RECORDS FOR THE TASK ::
☆ ☆ ☆ ☆

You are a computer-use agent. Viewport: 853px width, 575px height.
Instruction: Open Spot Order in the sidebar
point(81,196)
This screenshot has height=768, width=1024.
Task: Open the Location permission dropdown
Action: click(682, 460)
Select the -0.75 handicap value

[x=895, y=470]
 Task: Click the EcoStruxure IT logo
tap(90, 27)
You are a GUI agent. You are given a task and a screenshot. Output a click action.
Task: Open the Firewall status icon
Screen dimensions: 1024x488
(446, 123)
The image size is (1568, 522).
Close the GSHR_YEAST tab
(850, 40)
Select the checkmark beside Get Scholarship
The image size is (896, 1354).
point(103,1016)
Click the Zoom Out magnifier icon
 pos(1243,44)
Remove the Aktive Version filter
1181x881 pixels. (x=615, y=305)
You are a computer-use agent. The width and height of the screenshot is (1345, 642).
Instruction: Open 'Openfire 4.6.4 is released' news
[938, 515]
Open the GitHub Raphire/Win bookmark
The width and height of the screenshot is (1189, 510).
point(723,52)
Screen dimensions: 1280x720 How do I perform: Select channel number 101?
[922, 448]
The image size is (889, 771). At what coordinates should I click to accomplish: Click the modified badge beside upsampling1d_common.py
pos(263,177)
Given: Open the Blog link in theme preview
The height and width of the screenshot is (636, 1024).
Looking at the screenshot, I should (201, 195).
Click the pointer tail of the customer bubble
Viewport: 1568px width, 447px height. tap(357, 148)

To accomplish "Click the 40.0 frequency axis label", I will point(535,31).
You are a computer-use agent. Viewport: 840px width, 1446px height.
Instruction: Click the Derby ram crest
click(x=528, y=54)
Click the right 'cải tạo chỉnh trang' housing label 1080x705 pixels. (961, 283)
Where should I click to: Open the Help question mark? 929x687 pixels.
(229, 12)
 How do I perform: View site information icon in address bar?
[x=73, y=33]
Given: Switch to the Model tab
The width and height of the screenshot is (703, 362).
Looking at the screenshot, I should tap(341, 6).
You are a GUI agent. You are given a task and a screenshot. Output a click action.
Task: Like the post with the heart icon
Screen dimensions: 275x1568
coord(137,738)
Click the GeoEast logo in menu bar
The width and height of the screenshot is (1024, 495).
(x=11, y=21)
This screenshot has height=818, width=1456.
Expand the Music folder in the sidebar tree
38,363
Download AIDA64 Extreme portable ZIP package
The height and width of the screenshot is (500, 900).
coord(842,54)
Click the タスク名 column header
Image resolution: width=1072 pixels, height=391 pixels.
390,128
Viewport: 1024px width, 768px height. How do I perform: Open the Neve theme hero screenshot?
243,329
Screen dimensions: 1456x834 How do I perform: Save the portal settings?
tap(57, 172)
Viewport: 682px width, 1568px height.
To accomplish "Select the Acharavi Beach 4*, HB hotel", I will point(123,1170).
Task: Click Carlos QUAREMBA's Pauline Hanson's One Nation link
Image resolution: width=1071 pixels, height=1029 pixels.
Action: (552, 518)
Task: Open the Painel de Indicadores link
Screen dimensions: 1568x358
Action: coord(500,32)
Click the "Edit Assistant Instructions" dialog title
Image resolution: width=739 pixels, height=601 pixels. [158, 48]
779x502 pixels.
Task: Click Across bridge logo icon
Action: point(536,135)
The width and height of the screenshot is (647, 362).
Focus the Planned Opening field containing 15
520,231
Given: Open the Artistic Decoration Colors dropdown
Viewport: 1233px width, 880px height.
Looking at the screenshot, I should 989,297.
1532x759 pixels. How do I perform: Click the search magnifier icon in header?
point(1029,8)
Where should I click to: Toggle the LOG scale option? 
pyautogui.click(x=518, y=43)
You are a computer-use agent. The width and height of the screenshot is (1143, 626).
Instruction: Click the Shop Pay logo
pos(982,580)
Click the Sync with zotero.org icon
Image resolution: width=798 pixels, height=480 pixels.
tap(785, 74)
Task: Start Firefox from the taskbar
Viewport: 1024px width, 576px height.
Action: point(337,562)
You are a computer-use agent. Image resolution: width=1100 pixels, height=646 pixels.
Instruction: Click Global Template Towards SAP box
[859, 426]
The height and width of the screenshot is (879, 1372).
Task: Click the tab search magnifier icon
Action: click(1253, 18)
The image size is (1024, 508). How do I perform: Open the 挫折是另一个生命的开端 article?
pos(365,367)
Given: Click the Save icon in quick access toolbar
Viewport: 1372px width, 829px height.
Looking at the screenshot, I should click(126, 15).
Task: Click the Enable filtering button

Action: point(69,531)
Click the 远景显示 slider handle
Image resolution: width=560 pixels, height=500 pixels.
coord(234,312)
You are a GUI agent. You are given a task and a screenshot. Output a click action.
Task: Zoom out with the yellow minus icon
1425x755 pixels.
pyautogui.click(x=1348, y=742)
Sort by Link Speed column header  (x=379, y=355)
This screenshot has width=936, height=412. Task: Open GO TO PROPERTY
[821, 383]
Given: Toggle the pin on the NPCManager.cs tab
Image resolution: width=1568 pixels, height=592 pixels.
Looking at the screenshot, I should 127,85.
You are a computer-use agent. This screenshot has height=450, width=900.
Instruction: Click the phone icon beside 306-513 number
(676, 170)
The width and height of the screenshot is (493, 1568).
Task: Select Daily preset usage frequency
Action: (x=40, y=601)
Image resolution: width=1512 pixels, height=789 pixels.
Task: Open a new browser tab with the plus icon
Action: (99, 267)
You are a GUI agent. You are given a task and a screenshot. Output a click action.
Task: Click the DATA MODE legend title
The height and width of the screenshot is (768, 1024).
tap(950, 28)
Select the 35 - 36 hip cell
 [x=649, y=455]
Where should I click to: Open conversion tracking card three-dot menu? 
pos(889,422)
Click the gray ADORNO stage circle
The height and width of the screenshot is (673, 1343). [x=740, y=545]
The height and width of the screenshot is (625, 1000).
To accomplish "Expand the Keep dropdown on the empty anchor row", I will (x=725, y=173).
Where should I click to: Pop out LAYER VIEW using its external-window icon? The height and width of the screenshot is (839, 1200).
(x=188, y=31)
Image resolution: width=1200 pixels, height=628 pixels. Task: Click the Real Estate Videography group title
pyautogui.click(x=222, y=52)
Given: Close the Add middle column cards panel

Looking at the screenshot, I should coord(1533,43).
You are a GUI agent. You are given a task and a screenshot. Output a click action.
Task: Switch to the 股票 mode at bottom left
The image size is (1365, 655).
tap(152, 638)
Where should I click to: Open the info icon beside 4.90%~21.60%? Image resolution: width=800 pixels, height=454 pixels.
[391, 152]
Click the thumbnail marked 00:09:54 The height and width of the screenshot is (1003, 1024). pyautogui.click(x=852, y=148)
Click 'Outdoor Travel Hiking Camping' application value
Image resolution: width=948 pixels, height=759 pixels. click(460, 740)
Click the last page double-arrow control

☆ ☆ ☆ ☆

EXERCISE BRIEF ::
Using the entries above, return each line that includes the word "Switch".

ANSWER TO THIS TASK ::
Given: Switch to the Model tab
Task: Switch to the 股票 mode at bottom left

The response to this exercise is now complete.